— Begin Data for this task —

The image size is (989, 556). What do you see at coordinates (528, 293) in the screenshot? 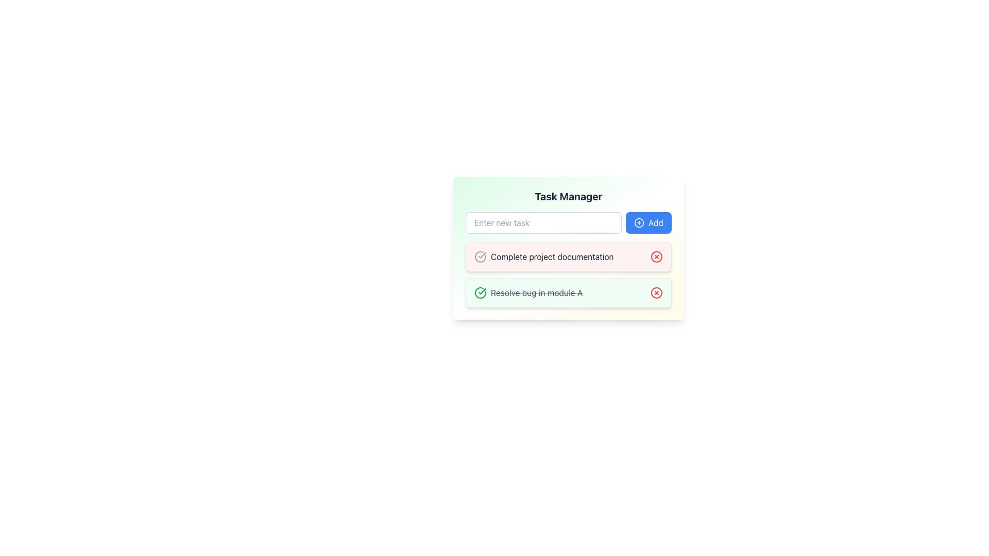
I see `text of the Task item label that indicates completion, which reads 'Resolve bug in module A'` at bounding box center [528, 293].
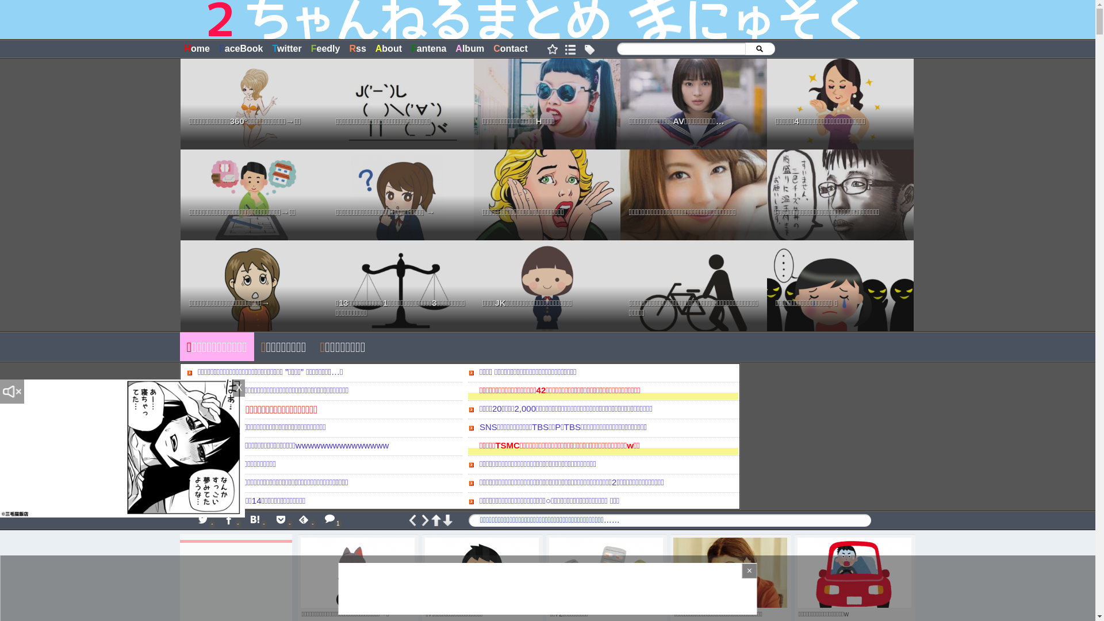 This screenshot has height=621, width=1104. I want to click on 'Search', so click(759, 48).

— End Data for this task —
— Begin Data for this task —

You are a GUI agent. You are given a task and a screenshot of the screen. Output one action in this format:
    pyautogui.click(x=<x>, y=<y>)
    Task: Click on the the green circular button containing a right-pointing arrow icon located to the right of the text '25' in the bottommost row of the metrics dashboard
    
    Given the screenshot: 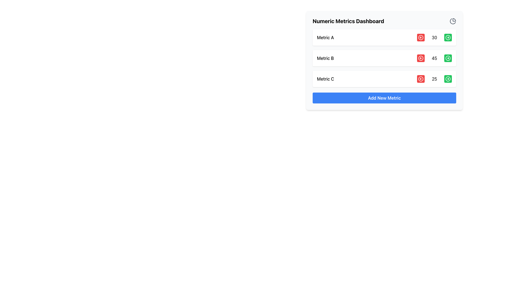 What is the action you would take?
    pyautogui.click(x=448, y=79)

— End Data for this task —

Arrange the records as a Markdown table with the columns Row and Line, one row per line, beginning at the line that contains "The image size" and stopping after the line that contains "This screenshot has", with blank lines omitted. Leave the pictures out of the table.

◆ Correct response ◆
| Row | Line |
|---|---|
| 1 | The image size is (989, 556). What do you see at coordinates (528, 293) in the screenshot?  |
| 2 | I see `text of the Task item label that indicates completion, which reads 'Resolve bug in module A'` at bounding box center [528, 293]. |
| 3 |  This screenshot has height=621, width=1104. I want to click on 'Search', so click(759, 48). |